Suaramuslim.net – Pada pidato pertamanya selaku Ketua MPR terpilih, Bambang Soesatyo, mengatakan bahwa banyak pemuda yang kini lebih menyukai ideologi lain selain Pancasila. Untuk pidatonya ini, saya akan memberi catatan.
Pertama, dalam prinsip pendidikan, tidak ada yang salah pada anak didik. Yang salah, jika bukan orang tuanya, pastilah gurunya. Anak itu hanya meniru sikap dan tingkah laku orang tua dan gurunya. Dalam konteks ini, guru adalah orang yang memberi contoh. Setiap pemimpin yang efektif adalah guru. Makin tinggi jabatan pemimpin, makin besar dampak teladan sikap dan perilakunya. Jadi, siapa yang seharusnya disalahkan jika banyak pemuda lebih suka ideologi liberal?

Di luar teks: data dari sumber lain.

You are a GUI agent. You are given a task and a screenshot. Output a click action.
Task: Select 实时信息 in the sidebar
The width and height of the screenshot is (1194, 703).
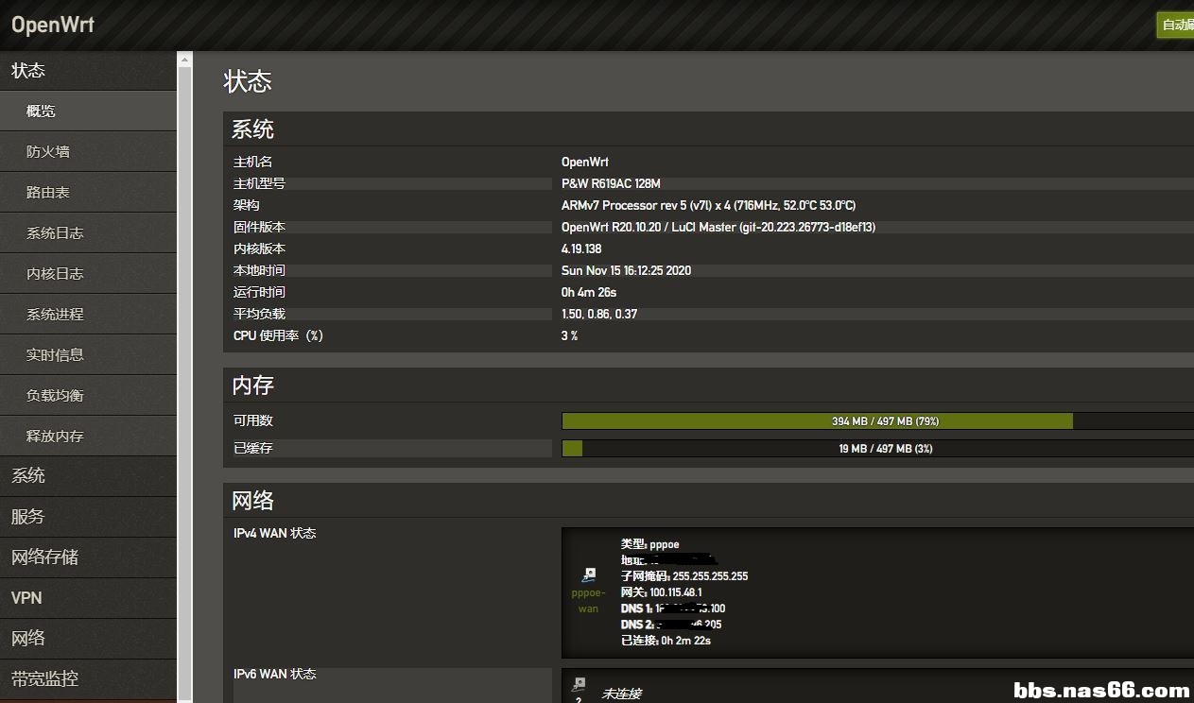pyautogui.click(x=55, y=355)
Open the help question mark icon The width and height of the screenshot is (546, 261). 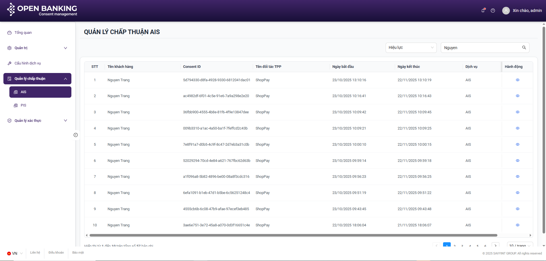pos(493,11)
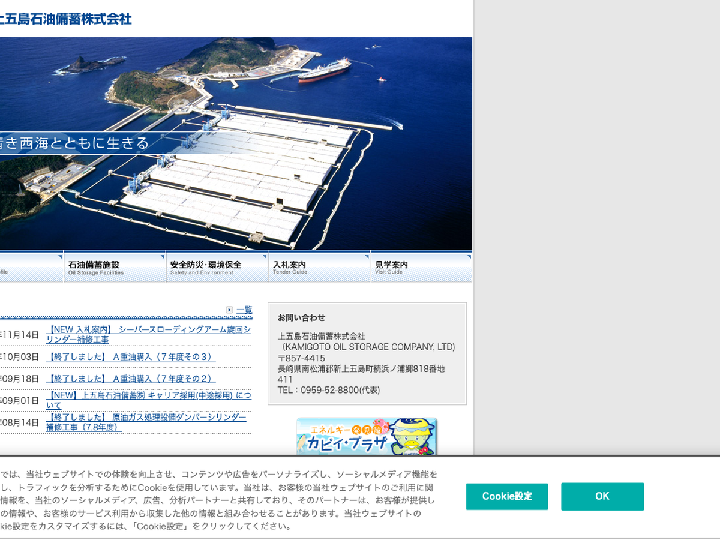Image resolution: width=720 pixels, height=540 pixels.
Task: Open the A重油購入（7年度その2）link
Action: (x=130, y=379)
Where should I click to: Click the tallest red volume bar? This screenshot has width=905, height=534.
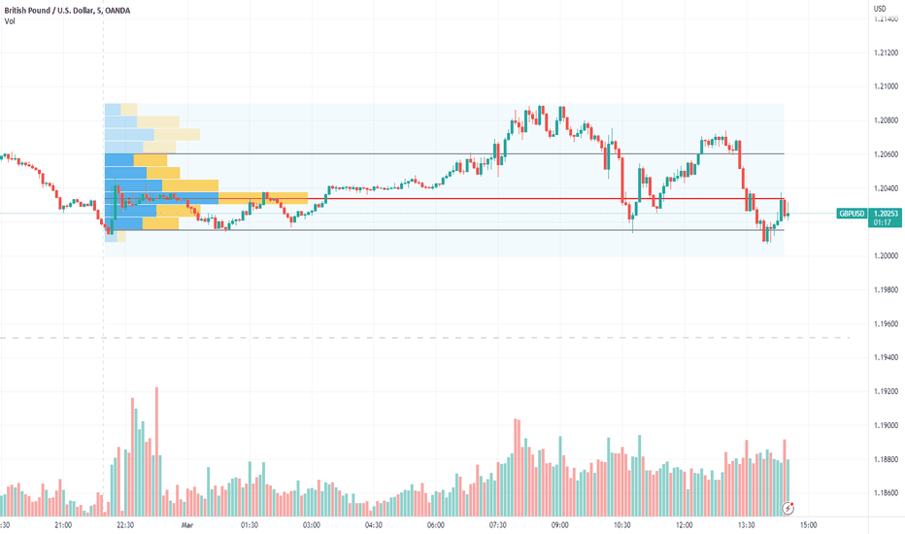156,451
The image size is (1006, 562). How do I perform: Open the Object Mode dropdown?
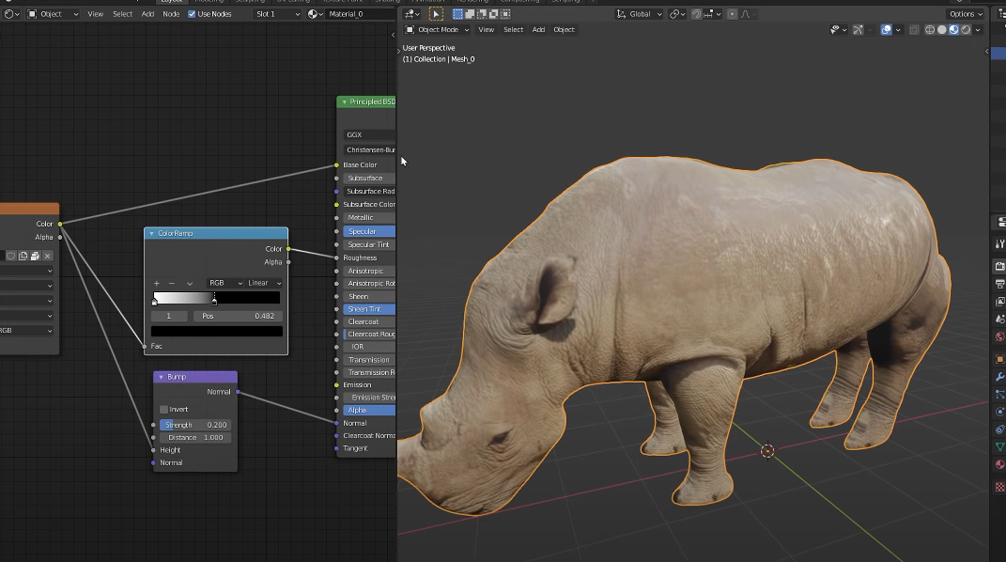[x=436, y=30]
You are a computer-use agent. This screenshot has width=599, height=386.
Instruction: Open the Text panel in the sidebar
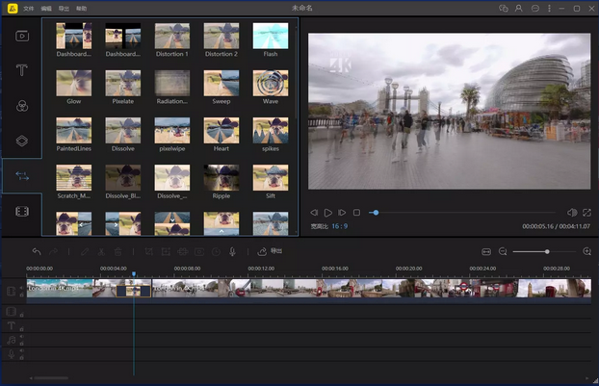21,70
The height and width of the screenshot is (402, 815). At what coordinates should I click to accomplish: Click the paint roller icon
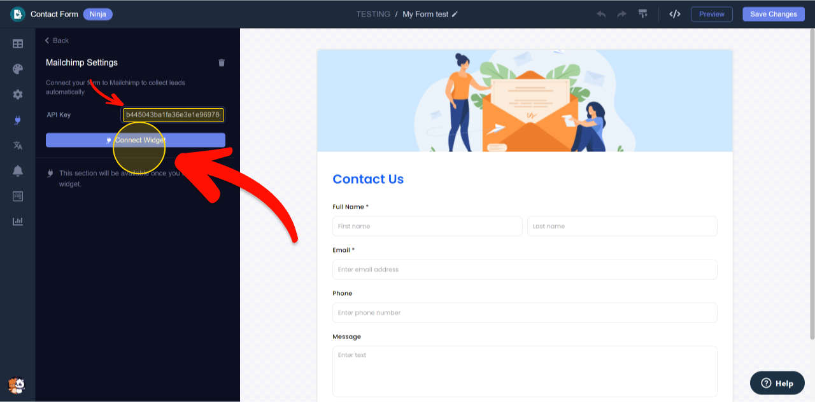click(643, 14)
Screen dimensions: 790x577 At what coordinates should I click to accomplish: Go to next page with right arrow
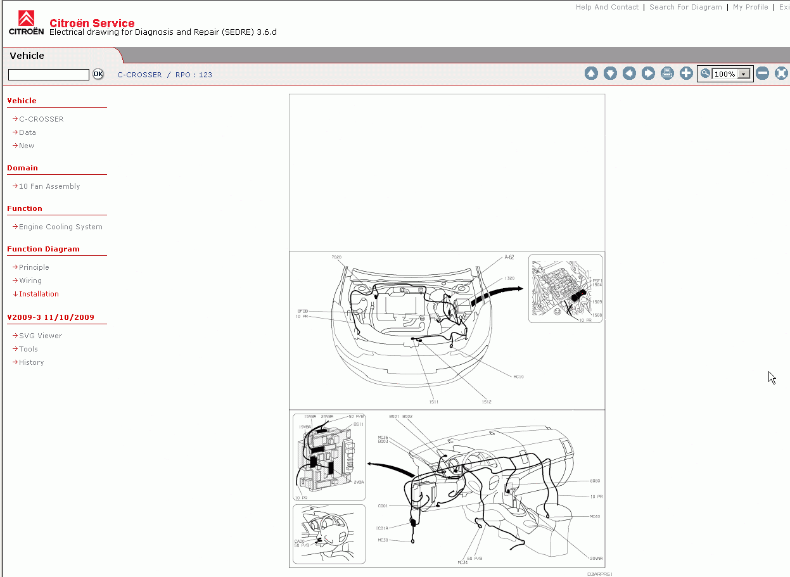648,73
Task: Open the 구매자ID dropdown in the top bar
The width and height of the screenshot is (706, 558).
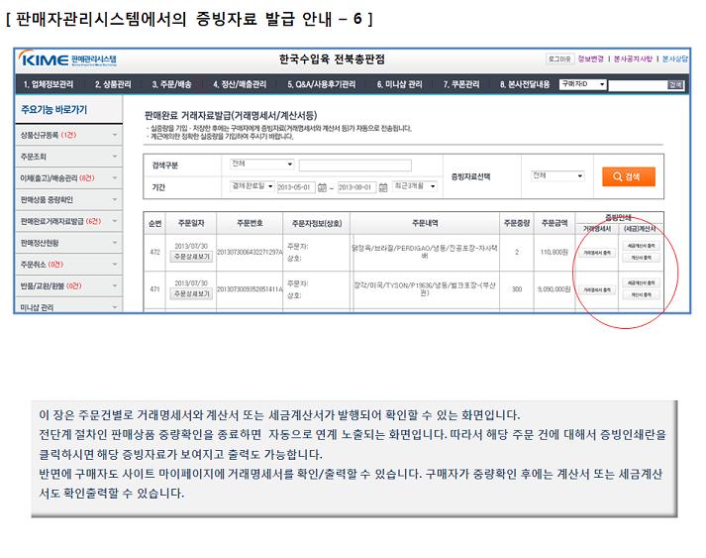Action: click(581, 85)
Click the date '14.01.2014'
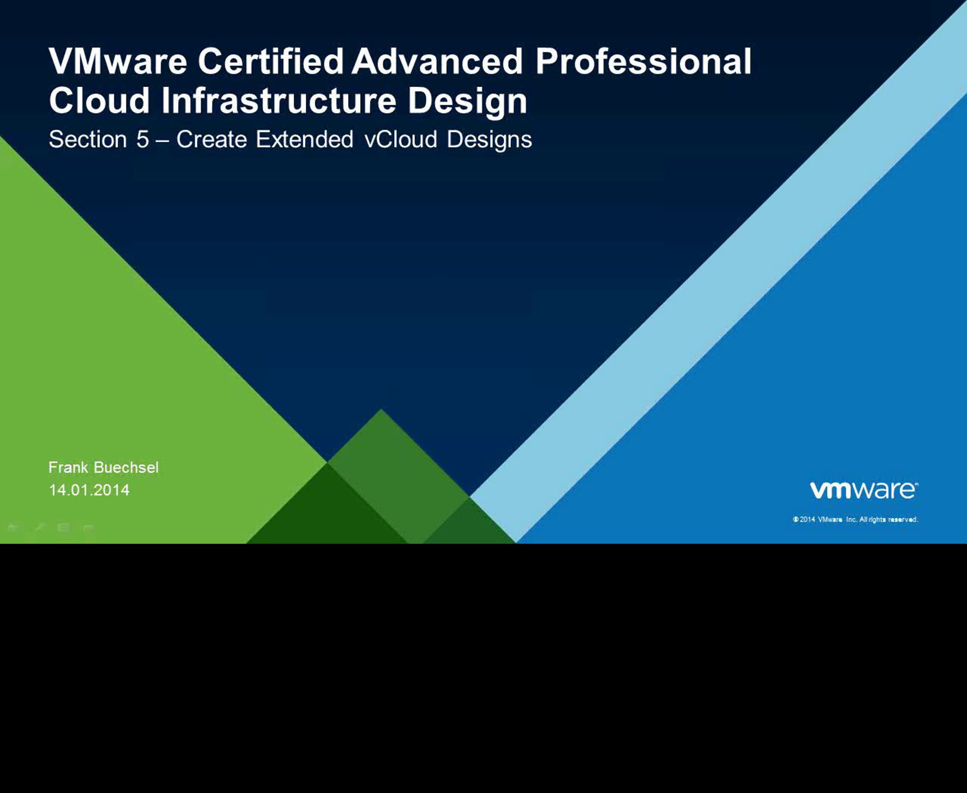This screenshot has width=967, height=793. [89, 490]
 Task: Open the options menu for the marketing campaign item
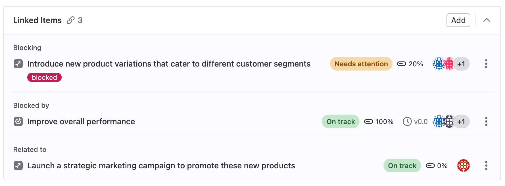[486, 166]
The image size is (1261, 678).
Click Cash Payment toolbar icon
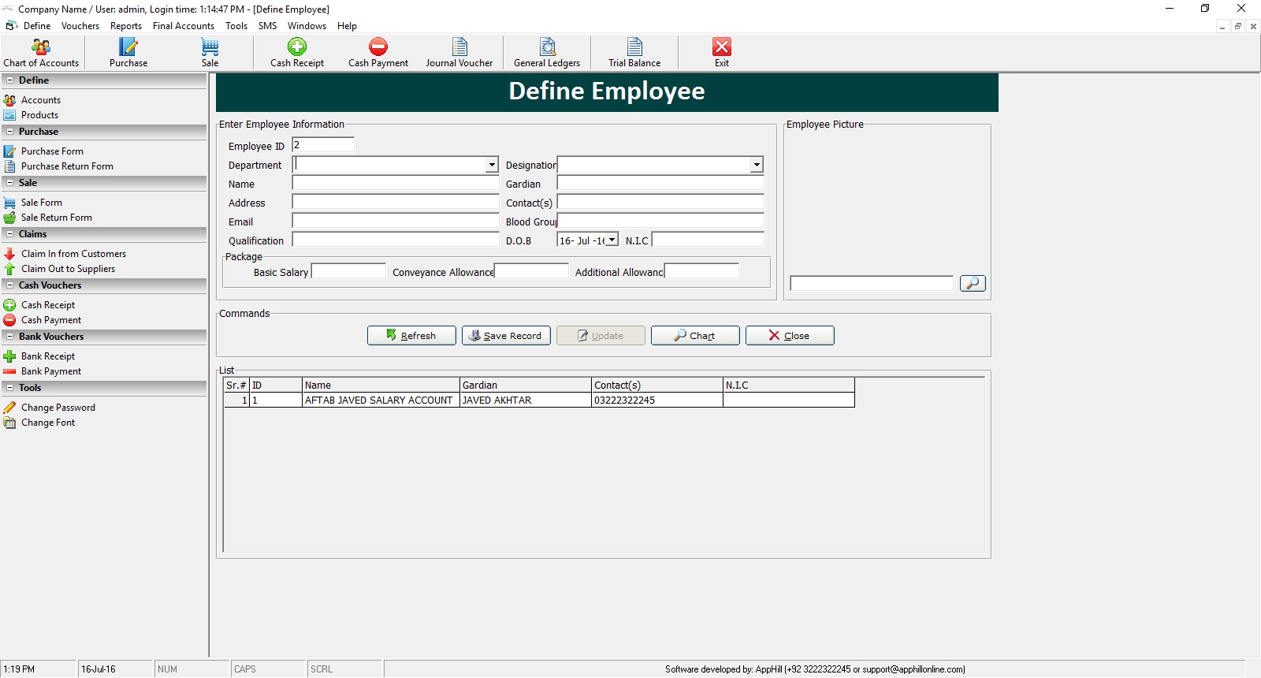pos(378,53)
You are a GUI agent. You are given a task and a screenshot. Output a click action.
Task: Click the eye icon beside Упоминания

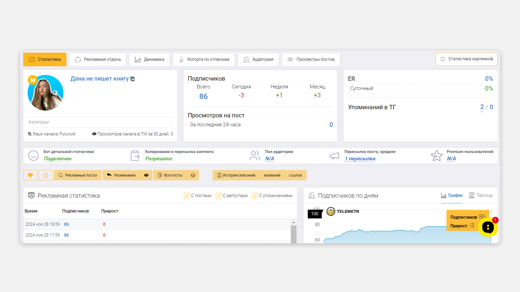pyautogui.click(x=146, y=175)

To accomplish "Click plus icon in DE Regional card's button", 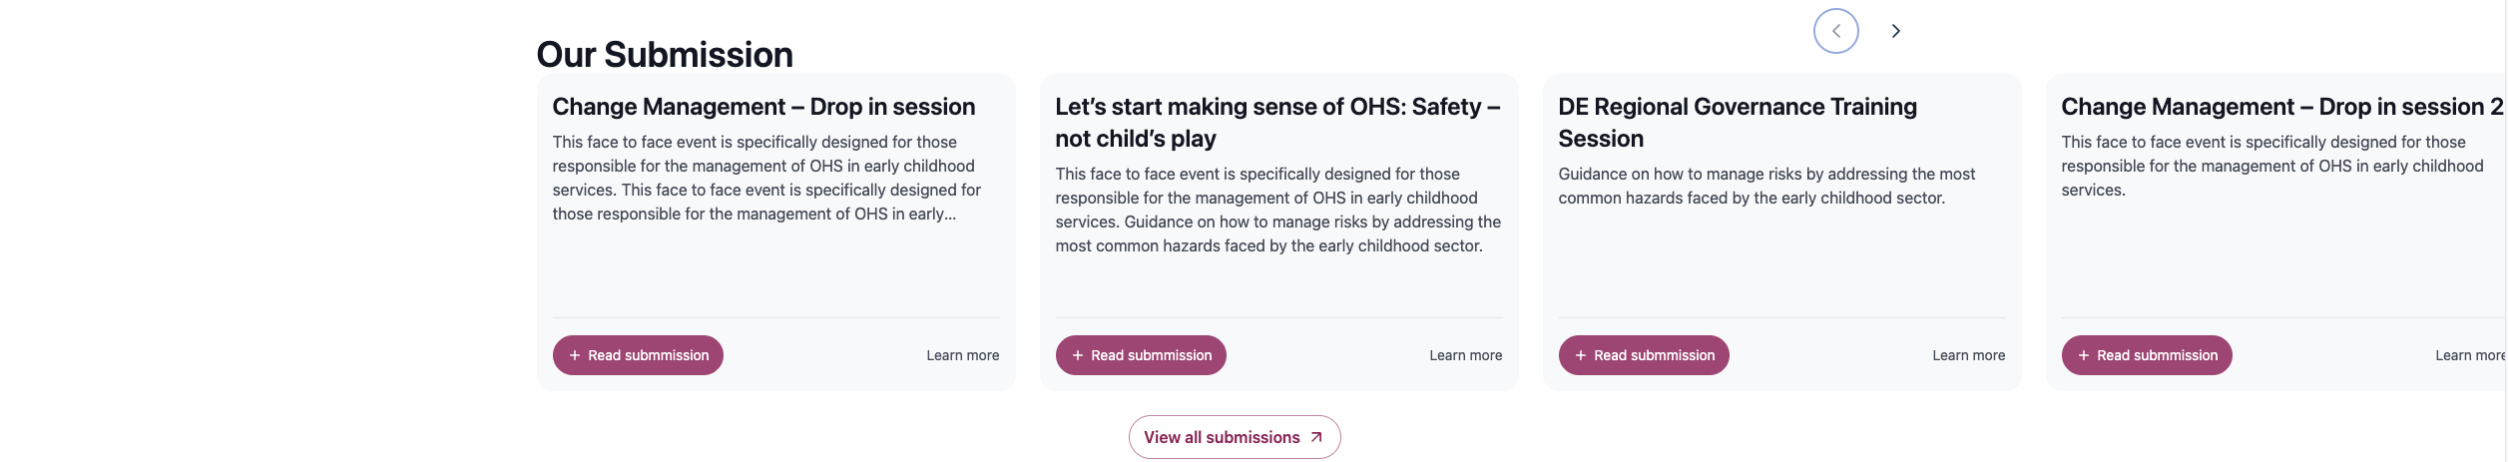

Kedua, semoga ini dipahami oleh Ketua MPR, sejak proklamasi kemerdekaan, praktis Pancasila gagal diwujudkan oleh pemimpin-pemimpin negeri ini. Sejak Perang Dunia II selesai yang melahirkan Pax Americana, lingkungan internasional semakin nekolimik yang tidak pernah menghendaki Pancasila diwujudkan melalui penerapan pembukaan dan batang tubuh UUD45 dalam kehidupan berbangsa dan bernegara di Republik ini.
Ekonomi kita segera dibajak oleh IMF sehingga praktis kita hidup dalam sistem ekonomi liberal ribawi. Jadi, kehidupan liberal inilah yang mendidik anak muda Indonesia hingga hari ini. Bahkan melalui amandemen UUD45 menjadi UUD2002, model kehidupan liberal itu sekarang konstitusional.
Ketiga, dalam kehidupan politik, kita jauh lebih liberal dari kampiun demokrasi sekalipun, yaitu AS. Pasar politik kita dimonopoli oleh partai politik, persis seperti pasar pendidikan kita dimonopoli oleh persekolahan sebagai instrumen budaya liberalisasi.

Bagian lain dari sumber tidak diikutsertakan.